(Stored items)
■ ■ ■ ■ ■

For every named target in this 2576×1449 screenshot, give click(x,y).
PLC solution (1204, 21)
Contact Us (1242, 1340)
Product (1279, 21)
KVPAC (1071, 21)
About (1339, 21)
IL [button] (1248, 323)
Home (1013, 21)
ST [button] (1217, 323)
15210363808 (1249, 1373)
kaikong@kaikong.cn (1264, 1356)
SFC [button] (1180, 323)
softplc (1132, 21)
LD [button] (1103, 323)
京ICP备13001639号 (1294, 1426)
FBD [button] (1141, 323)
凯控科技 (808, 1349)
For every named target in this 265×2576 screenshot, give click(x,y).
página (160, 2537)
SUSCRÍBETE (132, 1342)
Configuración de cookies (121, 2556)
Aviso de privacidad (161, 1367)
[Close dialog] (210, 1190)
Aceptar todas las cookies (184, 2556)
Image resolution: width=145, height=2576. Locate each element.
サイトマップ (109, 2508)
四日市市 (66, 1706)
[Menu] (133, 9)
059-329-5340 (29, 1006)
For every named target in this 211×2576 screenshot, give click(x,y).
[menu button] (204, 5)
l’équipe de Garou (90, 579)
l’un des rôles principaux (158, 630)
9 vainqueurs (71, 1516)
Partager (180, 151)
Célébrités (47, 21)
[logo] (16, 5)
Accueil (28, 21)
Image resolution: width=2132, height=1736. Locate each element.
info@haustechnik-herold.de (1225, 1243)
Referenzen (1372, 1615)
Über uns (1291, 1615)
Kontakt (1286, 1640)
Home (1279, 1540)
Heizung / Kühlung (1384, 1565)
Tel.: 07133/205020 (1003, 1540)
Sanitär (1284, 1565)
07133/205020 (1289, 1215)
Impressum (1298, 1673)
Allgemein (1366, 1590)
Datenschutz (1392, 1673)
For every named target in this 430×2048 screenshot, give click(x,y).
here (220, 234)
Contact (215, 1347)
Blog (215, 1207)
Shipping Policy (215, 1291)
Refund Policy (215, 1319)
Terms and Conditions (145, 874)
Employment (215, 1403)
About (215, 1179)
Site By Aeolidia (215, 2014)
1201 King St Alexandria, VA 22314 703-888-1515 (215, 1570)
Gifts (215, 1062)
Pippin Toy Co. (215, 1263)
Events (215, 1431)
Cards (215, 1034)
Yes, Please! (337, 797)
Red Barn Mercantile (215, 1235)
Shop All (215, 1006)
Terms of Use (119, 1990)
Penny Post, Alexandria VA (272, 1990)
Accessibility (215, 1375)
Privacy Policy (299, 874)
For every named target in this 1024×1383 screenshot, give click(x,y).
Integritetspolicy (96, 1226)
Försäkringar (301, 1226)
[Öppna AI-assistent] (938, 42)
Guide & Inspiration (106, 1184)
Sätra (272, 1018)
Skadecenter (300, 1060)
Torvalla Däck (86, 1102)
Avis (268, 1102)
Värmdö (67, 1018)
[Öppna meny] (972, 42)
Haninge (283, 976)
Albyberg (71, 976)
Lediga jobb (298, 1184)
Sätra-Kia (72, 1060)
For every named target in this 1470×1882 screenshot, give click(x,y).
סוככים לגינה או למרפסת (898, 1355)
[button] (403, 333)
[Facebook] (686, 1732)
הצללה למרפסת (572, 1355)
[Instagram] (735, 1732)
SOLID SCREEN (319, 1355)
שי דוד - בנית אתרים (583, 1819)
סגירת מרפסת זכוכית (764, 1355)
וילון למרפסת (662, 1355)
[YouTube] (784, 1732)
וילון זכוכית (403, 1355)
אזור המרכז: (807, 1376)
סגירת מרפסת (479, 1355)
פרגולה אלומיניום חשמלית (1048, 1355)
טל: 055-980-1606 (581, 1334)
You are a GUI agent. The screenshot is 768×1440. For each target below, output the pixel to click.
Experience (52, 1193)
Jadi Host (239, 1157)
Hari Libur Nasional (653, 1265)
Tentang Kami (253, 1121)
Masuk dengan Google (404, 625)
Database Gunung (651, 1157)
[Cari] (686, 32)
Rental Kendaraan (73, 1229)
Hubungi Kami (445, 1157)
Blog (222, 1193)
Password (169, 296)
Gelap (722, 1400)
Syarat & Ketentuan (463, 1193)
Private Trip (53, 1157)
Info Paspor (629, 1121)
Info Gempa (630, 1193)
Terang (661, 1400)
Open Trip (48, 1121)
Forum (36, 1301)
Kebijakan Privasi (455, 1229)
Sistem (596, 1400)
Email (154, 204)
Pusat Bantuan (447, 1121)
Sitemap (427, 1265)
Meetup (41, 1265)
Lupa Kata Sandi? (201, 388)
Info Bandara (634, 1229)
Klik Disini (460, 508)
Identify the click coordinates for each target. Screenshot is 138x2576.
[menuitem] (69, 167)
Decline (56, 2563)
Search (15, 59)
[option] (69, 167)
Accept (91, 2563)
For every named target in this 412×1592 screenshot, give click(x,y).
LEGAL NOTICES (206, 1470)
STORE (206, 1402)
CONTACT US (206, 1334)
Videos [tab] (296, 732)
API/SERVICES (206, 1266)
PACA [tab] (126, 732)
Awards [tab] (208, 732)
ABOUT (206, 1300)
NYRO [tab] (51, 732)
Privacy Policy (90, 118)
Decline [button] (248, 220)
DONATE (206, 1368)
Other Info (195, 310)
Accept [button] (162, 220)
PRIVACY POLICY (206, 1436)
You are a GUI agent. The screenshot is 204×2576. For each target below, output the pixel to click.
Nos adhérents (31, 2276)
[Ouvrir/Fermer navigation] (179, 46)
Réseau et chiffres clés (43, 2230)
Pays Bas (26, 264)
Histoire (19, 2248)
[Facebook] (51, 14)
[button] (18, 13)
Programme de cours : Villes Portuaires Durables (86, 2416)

■ ■ ■ ■ ■

| Work item |
Report the total of lines above containing the string "target", and write nothing besides it.

| Solution to the exercise |
10